** Task input follows **

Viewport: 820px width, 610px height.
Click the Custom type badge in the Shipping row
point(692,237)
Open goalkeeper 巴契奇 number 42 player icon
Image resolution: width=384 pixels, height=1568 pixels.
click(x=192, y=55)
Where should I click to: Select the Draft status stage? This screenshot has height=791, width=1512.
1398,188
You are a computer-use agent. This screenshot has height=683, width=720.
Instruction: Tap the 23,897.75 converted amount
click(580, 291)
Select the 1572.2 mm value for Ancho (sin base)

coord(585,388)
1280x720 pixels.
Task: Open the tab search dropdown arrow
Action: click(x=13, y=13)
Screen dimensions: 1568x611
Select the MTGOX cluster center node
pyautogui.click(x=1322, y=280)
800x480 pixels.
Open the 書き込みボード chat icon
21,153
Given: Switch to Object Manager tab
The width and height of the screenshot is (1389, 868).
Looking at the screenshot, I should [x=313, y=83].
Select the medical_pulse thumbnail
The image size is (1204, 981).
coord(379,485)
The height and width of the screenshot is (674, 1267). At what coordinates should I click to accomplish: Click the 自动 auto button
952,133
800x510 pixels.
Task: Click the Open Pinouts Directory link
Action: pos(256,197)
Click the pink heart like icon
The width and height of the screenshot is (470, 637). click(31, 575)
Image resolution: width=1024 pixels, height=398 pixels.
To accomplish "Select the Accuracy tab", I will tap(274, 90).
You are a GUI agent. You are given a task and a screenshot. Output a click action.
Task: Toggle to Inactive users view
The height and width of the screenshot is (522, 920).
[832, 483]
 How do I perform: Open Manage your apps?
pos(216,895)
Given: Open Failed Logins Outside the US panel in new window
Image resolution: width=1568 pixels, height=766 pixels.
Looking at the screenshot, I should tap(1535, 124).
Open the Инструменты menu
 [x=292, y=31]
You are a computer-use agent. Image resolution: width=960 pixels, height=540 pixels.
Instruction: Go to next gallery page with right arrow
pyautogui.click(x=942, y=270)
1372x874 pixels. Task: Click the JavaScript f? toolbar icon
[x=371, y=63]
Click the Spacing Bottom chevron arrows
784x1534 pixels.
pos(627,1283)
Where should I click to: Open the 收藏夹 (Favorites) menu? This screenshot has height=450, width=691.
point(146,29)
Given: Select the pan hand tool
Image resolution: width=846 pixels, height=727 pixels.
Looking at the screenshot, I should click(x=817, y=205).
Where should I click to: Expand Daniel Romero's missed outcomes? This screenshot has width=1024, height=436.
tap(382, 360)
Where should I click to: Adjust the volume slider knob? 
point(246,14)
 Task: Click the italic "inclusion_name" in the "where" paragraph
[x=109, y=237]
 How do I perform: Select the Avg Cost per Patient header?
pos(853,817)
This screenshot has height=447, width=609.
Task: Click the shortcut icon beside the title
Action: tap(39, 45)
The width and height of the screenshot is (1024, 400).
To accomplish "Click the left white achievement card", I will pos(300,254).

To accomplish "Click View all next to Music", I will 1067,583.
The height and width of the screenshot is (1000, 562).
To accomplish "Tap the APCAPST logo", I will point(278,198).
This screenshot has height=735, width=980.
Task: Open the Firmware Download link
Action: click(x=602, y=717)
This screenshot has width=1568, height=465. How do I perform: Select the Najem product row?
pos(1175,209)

** End of Task input **

§ **Required action**:
Please state how many lines of the entries above include the string "computer", giving the number and nothing more.

§ **Written reply**:
2